Gemäß § 148 Satz 1 AO können die Finanzbehörden für einzelne Fälle oder für bestimmte Gruppen von Fällen Erleichterungen bewilligen, wenn die Einhaltung der durch die Steuergesetze begründeten Buchführungs, Aufzeichnungs- und Aufbewahrungspflichten Härten mit sich bringt und die Besteuerung durch die Erleichterung nicht beeinträchtigt wird. Die Bewilligung von Erleichterungen nach § 148 AO bezieht sich nicht nur auf die in der Abgabenordnung geregelten Pflichten, sondern auf alle durch Steuergesetze geregelten Buchführungs, Aufzeichnungs- und Aufbewahrungspflichten1. Das Vorliegen einer solchen von den Finanzbehörden bewilligten Erleichterung erscheint im Hinblick auf die Zuständigkeit des BMF und die vom BMF gewählte Handlungsform problematisch.
Die BMF-Regelung ist unter Berücksichtigung der Aufgabenverteilung zwischen dem Bundesminister der Finanzen (BMF) und den Landesfinanzbehörden als allgemeine fachliche Weisung zu qualifizieren.
Erleichterungen gemäß § 148 Satz 1 AO können durch die Finanzbehörden (§ 6 Abs. 2 AO) durch Einzelverwaltungsakt oder für bestimmte Gruppen von Fällen durch Allgemeinverfügung (§ 118 Satz 2 AO) gewährt werden2. Eine Vorschrift, wonach das BMF für den Erlass einer Allgemeinverfügung sachlich zuständig ist, mit der Erleichterungen nach § 148 Satz 1 AO bewilligt werden, fehlt jedoch in § 148 Satz 1 AO (s. etwa § 367 Abs. 2b Satz 2 und 3 AO für die der Verwaltungshoheit des Bundes unterfallenden Steuern). Auch der Umstand, dass die Einkommensteuer und die Umsatzsteuer als Gemeinschaftsteuern (Art. 106 Abs. 3 Satz 1 GG) in den Bereich der Bundesauftragsverwaltung fallen, begründet keine Wahrnehmungskompetenz des Bundes3.

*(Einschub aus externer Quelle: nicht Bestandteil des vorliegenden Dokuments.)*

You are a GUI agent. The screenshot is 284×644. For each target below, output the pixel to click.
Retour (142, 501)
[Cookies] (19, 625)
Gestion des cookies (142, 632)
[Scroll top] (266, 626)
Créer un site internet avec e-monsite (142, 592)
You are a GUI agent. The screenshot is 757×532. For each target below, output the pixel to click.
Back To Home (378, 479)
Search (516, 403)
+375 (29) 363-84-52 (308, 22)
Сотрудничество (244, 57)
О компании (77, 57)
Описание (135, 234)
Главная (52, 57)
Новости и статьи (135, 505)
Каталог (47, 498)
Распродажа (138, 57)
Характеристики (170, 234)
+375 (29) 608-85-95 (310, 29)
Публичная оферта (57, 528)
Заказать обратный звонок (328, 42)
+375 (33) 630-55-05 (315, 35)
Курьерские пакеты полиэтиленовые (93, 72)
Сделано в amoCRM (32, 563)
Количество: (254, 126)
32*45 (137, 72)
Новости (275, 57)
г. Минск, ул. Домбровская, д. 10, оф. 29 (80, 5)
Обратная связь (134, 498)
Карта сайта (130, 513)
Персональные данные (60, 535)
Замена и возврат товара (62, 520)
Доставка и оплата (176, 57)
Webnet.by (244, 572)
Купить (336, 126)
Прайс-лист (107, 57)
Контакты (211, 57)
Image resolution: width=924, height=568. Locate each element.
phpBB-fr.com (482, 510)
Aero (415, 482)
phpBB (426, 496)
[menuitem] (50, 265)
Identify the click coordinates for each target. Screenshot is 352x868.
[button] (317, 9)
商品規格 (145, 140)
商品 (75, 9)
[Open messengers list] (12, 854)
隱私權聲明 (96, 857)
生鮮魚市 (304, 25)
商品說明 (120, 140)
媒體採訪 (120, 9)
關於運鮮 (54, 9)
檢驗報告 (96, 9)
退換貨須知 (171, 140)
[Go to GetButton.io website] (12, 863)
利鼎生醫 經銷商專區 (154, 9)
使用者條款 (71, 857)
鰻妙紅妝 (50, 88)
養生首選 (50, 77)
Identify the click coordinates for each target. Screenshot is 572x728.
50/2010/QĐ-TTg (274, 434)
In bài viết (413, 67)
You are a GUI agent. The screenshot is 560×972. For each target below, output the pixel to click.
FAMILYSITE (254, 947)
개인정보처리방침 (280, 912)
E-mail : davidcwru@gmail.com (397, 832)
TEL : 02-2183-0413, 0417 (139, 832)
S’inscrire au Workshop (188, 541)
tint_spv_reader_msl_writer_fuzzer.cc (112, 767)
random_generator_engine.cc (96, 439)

Als im Rahmen der finanzverfassungsrechtlichen Kompetenzverteilung problematisch würde sich auch die Einordnung der BMF-Regelung als allgemeine Verwaltungsvorschrift erweisen. Denn Art. 108 Abs. 7 GG weist die Zuständigkeit für den Erlass allgemeiner Verwaltungsvorschriften nicht dem BMF, sondern der Bundesregierung zu, wobei deren Regelungskompetenz an die Zustimmung des Bundesrates gebunden wird.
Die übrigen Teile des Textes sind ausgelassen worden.